▸ **Aim of the task**
Please rewrite every line of the records as a numbered list, leaving out any blank lines.

[Stored dataset items]
○ ○ ○

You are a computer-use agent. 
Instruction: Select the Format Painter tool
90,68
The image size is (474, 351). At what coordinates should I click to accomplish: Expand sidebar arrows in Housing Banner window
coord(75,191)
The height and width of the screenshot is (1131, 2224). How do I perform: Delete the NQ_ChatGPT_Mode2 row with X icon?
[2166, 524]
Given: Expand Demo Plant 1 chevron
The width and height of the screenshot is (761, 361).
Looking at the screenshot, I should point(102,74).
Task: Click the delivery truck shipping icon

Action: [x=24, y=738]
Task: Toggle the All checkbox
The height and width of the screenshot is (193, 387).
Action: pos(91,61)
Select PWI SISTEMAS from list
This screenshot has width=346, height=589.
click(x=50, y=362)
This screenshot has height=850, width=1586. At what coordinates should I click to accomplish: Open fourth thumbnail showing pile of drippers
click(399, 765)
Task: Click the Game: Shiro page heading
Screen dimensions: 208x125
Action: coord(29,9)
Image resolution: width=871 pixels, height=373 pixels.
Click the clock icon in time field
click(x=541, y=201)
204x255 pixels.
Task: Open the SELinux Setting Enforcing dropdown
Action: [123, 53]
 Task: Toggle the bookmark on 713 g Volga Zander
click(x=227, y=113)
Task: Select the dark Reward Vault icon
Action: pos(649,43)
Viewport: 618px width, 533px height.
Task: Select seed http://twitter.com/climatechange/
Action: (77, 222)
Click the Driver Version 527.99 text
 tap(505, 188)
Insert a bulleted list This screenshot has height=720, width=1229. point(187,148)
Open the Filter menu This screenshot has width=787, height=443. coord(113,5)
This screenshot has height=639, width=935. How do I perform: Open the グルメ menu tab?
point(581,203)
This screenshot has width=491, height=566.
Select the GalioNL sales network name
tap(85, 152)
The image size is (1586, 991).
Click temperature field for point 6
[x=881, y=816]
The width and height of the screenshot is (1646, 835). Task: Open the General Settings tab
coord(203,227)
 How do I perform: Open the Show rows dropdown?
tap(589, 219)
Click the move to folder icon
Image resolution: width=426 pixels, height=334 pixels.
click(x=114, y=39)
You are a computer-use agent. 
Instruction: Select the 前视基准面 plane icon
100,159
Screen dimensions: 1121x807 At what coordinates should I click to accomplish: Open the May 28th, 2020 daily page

○ ○ ○

▸ **Solution to this problem**
1. You are a computer-use agent. 
2. Instruction: Select the Format Painter tool
3. 90,68
4. The image size is (474, 351). At what coordinates should I click to accomplish: Expand sidebar arrows in Housing Banner window
5. coord(75,191)
6. The height and width of the screenshot is (1131, 2224). How do I perform: Delete the NQ_ChatGPT_Mode2 row with X icon?
7. [2166, 524]
8. Given: Expand Demo Plant 1 chevron
9. The width and height of the screenshot is (761, 361).
10. Looking at the screenshot, I should point(102,74).
11. Task: Click the delivery truck shipping icon
12. Action: [x=24, y=738]
13. Task: Toggle the All checkbox
14. The height and width of the screenshot is (193, 387).
15. Action: pos(91,61)
16. Select PWI SISTEMAS from list
17. This screenshot has width=346, height=589.
18. click(x=50, y=362)
19. This screenshot has height=850, width=1586. At what coordinates should I click to accomplish: Open fourth thumbnail showing pile of drippers
20. click(399, 765)
21. Task: Click the Game: Shiro page heading
22. Screen dimensions: 208x125
23. Action: coord(29,9)
24. Image resolution: width=871 pixels, height=373 pixels.
25. Click the clock icon in time field
26. click(x=541, y=201)
27. 204x255 pixels.
28. Task: Open the SELinux Setting Enforcing dropdown
29. Action: [123, 53]
30.  Task: Toggle the bookmark on 713 g Volga Zander
31. click(x=227, y=113)
32. Task: Select the dark Reward Vault icon
33. Action: pos(649,43)
34. Viewport: 618px width, 533px height.
35. Task: Select seed http://twitter.com/climatechange/
36. Action: (77, 222)
37. Click the Driver Version 527.99 text
38.  tap(505, 188)
39. Insert a bulleted list This screenshot has height=720, width=1229. point(187,148)
40. Open the Filter menu This screenshot has width=787, height=443. coord(113,5)
41. This screenshot has height=639, width=935. How do I perform: Open the グルメ menu tab?
42. point(581,203)
43. This screenshot has width=491, height=566.
44. Select the GalioNL sales network name
45. tap(85, 152)
46. The image size is (1586, 991).
47. Click temperature field for point 6
48. [x=881, y=816]
49. The width and height of the screenshot is (1646, 835). Task: Open the General Settings tab
50. coord(203,227)
51.  How do I perform: Open the Show rows dropdown?
52. tap(589, 219)
53. Click the move to folder icon
54. Image resolution: width=426 pixels, height=334 pixels.
55. click(x=114, y=39)
56. You are a computer-use agent. 
57. Instruction: Select the 前视基准面 plane icon
58. 100,159
59. Screen dimensions: 1121x807 At what coordinates should I click to accomplish: Open the May 28th, 2020 daily page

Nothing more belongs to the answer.